Saved data entries:
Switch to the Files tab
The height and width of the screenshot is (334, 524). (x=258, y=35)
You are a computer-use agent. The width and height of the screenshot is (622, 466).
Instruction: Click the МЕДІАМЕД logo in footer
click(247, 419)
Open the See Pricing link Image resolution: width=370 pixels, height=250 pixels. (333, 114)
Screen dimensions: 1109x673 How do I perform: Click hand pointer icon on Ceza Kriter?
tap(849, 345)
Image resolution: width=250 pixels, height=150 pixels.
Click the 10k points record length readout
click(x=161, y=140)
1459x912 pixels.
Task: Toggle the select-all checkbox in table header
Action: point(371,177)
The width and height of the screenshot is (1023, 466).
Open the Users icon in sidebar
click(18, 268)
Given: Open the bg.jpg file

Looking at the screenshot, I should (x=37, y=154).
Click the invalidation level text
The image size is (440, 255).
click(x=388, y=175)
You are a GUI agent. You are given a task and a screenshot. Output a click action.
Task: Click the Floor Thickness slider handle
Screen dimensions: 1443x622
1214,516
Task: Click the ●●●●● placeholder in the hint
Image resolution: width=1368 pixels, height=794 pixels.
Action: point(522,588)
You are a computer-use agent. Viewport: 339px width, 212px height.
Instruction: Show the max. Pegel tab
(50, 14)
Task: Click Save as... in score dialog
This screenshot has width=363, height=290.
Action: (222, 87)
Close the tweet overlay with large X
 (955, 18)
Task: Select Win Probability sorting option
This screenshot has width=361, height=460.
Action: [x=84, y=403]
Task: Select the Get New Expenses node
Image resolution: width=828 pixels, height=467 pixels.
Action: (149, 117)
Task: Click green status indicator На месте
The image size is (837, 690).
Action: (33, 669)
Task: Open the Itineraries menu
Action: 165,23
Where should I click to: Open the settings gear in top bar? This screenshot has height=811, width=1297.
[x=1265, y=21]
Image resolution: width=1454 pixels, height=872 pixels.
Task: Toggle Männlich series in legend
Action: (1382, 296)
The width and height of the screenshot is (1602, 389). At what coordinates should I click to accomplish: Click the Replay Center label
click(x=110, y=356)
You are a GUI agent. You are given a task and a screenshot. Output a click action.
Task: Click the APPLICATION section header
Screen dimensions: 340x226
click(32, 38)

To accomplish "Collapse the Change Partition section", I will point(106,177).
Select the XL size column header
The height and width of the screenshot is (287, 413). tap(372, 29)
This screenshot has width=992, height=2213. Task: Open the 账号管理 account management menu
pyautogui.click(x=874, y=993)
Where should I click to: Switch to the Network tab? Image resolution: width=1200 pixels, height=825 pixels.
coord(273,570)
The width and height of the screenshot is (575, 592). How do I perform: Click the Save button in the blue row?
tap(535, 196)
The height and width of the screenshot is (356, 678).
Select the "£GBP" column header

> _THE TASK_: All that is wanted is the number of lines in the records that include the string "computer".

> _TASK RESULT_: 2